** Text block follows **
Wednesday, February 4, 2015

God uses broken bats to hit home runs.

I love reading the bible. Reading the bible is not the same as studying the bible. I think we should do both, but here’s the difference: we tend to study the Bible to get nuggets of truth, but reading it gets you into the lives of the people. These are real people in real stories with real issues trying to live out a real faith. It takes you deep into the struggles of the patriarchs and matriarchs of the faith. They are all straining towards the love, grace, and truth of God as they wade through the swamp of sinful predisposition. They wage war against inner and outer darkness, sometimes losing. They press toward heaven feeling the gravitas of failure. Can you relate? A few examples who made the ‘most righteous’ list in the Bible are:

Judah, the most righteous of the patriarchs of the twelve tribes of Israel, in a moment of weakness, sleeps with his disguised daughter-in-law (thinking she is a prostitute) and gets her pregnant. Yeah…not making it up…it’s in there (Genesis 38:12-30)

Abraham, called the ‘father of our faith’ lies about being married to his wife to save his skin and is willing to give her to another man…twice! Genesis 12 and Genesis 20.

David, the ‘man after God’s own heart’ commits adultery and has the woman’s husband killed (2 Samuel 11).

Peter, the leader among the apostles of Christ, denied even knowing Jesus (John 18:15-27).
** End of Text block **
** Given data follows **
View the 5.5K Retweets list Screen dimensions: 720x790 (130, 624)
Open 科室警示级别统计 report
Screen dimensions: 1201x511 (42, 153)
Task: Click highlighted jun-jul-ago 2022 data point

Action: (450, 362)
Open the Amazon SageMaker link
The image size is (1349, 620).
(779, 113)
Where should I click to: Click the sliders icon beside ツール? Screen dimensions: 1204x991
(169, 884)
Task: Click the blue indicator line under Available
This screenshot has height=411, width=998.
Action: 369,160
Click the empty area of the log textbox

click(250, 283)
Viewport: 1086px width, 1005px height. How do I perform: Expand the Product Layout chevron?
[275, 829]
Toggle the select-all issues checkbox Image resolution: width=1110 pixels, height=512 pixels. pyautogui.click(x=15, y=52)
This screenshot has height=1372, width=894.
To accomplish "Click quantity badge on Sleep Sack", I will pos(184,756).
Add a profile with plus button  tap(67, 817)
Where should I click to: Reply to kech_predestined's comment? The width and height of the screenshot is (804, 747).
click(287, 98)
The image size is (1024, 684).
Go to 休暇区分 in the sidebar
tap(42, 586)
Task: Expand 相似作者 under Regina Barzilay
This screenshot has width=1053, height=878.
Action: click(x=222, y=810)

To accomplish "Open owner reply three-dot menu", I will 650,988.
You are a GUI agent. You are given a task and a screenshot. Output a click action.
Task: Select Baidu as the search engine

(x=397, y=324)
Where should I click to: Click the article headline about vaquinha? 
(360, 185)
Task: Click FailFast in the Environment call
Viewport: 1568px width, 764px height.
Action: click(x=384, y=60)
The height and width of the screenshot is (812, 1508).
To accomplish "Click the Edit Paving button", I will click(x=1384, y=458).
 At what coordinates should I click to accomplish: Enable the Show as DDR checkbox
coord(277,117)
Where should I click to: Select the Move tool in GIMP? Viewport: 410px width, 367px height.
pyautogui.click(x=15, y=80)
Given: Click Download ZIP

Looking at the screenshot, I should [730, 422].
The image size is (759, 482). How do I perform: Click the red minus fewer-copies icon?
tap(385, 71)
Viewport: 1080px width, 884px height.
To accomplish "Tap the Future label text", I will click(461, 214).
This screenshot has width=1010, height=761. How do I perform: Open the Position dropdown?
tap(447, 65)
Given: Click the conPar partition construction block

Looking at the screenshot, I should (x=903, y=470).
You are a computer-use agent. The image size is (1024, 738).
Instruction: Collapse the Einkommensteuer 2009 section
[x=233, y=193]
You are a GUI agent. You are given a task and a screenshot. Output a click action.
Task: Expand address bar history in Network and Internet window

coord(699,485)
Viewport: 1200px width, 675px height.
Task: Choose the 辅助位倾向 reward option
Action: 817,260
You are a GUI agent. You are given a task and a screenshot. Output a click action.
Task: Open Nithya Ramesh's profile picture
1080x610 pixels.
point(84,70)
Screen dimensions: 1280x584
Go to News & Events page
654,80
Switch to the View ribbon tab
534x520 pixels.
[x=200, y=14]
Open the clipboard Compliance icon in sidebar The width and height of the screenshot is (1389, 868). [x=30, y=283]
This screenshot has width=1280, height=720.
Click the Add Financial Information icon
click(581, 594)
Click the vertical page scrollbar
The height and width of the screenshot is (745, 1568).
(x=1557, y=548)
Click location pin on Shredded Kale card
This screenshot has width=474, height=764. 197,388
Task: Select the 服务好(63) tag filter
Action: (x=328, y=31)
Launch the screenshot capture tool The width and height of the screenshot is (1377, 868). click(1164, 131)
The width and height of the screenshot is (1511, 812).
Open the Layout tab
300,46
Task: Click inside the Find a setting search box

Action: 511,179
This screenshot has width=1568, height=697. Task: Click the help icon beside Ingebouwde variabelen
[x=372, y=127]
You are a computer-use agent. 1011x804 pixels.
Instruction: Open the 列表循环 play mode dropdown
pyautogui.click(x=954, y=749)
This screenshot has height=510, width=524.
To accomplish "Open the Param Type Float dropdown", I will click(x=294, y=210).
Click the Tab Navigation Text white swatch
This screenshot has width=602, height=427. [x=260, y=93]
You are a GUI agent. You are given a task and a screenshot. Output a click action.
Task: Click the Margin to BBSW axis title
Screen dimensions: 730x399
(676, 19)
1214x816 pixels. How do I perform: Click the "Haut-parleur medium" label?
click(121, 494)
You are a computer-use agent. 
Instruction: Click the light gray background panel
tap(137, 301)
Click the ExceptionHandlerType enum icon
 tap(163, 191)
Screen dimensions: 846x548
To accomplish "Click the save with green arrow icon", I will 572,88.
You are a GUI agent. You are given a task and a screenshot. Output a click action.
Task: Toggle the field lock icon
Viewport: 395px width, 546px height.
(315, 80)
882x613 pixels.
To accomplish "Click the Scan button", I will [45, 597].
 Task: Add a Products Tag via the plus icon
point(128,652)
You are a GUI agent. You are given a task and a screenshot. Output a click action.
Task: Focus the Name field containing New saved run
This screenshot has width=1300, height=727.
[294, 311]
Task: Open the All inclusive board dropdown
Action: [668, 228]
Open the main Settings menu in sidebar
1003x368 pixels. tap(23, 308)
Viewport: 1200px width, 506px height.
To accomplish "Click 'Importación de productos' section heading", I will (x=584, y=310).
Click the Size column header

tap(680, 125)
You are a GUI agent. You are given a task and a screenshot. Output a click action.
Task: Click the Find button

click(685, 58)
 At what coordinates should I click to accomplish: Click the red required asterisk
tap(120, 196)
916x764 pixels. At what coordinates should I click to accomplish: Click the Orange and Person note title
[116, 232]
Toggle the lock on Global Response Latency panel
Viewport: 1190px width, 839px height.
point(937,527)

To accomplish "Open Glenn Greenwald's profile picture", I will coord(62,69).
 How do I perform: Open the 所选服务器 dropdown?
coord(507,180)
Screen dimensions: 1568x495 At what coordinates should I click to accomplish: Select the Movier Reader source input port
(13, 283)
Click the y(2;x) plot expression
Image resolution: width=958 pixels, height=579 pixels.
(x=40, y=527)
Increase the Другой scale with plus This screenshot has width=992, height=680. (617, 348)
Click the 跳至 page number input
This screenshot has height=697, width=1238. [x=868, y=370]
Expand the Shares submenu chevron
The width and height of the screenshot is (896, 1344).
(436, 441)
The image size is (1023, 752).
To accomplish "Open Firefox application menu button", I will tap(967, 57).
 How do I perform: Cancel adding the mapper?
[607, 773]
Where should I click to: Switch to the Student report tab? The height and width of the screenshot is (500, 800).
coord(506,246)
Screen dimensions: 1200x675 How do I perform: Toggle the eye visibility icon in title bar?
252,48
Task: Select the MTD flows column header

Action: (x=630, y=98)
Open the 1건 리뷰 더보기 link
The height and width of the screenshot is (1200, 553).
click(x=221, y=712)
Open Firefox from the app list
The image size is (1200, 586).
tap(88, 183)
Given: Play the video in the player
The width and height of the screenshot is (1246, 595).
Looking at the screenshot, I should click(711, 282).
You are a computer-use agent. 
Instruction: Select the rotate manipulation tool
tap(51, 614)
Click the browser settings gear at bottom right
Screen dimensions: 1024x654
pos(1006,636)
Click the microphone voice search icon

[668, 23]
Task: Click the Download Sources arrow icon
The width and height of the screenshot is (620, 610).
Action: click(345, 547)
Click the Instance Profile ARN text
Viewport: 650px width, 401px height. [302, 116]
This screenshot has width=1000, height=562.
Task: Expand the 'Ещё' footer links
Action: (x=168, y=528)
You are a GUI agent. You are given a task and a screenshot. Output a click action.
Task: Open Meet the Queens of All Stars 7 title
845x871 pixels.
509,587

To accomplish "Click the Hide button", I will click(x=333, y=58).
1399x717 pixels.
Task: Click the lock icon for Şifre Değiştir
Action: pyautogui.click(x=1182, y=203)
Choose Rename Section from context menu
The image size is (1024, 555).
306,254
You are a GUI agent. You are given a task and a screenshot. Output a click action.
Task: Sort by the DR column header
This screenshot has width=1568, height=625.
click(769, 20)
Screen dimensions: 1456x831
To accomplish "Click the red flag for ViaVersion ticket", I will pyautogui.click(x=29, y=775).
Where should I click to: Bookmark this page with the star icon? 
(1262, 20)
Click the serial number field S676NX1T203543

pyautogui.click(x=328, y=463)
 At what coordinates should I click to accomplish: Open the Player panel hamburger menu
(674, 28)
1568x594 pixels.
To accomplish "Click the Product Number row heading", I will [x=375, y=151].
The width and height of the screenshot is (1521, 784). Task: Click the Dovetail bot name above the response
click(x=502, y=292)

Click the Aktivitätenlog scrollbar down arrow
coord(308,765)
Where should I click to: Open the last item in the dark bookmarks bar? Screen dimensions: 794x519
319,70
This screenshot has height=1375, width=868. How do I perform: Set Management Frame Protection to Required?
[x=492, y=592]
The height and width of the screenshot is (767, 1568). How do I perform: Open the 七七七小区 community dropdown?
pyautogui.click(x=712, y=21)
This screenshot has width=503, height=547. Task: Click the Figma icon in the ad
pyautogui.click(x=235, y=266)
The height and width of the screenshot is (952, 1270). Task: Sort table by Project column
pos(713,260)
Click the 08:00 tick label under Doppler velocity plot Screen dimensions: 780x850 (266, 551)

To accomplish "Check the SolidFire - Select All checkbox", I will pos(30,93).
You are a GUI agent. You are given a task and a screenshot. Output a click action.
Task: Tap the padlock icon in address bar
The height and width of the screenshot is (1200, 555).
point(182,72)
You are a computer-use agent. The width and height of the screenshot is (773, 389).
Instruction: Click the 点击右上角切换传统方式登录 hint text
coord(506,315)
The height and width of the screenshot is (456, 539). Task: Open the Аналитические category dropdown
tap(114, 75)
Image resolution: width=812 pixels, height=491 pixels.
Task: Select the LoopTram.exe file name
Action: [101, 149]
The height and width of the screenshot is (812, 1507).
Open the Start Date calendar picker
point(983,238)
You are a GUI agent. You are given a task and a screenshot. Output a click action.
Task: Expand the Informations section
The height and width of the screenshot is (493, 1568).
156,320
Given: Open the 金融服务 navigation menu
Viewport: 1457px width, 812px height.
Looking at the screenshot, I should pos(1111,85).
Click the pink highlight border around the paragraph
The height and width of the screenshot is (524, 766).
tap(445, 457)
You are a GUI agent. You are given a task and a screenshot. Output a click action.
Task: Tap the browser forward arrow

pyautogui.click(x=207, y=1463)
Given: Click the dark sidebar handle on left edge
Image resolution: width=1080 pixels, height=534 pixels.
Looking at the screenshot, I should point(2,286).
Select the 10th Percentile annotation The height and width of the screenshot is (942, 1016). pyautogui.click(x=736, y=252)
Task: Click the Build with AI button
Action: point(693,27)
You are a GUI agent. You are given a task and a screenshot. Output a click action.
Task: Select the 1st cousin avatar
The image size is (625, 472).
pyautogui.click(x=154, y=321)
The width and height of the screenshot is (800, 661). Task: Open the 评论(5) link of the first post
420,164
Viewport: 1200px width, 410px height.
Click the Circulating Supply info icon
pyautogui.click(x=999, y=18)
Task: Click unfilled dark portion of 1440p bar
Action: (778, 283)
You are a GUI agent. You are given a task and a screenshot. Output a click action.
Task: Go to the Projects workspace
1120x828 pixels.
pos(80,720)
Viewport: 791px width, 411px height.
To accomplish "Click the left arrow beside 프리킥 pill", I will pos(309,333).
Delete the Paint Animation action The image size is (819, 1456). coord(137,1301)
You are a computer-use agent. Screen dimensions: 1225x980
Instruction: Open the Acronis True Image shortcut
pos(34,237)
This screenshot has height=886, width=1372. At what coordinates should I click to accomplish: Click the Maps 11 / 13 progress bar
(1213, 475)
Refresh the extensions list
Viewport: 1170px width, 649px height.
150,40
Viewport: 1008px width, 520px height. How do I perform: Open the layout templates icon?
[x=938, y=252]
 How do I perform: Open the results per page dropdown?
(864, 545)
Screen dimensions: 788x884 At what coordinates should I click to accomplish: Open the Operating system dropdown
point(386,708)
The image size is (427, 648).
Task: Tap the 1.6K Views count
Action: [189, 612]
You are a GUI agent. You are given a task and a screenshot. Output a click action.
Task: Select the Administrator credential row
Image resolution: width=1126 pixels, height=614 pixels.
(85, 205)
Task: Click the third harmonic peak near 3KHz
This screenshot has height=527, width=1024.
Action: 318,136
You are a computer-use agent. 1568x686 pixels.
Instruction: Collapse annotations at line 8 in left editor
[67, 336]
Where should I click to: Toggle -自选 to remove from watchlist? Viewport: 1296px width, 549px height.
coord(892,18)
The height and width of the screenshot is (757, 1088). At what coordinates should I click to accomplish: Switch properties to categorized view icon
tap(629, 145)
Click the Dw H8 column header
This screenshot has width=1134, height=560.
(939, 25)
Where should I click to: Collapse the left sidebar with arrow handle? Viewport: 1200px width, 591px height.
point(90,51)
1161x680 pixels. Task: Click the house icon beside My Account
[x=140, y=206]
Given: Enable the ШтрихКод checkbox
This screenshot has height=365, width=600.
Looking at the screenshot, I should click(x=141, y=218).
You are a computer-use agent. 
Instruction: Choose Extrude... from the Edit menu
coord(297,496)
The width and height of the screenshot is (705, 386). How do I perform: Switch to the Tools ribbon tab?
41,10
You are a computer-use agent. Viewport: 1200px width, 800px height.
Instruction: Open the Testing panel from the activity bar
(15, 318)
** End of Given data **
• _Work instruction A_
Answer these questions using the blog post about reading the Bible:
(i) Which figure does it call the most righteous of the patriarchs of the twelve tribes of Israel?
(ii) How many times does it say Abraham lied about being married to his wife?
(iii) What position among the apostles does it give Peter?
• _Work instruction B_
Please pick up the blog post about reading the Bible after its last sentence and carry it forward.
The records come from a separate source, unrelated to the blog post about reading the Bible.

• _Result A_
(i) Judah
(ii) Twice
(iii) The leader among the apostles of Christ

• _Result B_
John the Baptist, whom Jesus described as the greatest of men, doubted whether Jesus was really the Messiah before he was beheaded (Matthew 11:3).

I could write about so many more: Job, Elijah, Jeremiah, all the rest of the disciples/apostles, Rahab, Samson….on and on.

I am not deeply affected and my soul is not shaped by looking for little nuggets and sound bytes. I do it by reading, thinking, and reflecting on my own experience in light of theirs (1 Corinthians 10:11).

Reading the bible is encouraging to me because I connect with real, historical, fallible people. We all have a dark side and we must wage war against it. We who belong to Christ have a deep longing for holiness, affected and disrupted at times by our own darker and sinister desires that war against our souls (1 Peter 2:11).


I guess what I’m trying to say is: don’t just study the Bible, read it. See your reflection in the struggles of the patriarchs and try to learn from their mistakes. Take comfort in the fact that God uses broken bats to hit home runs!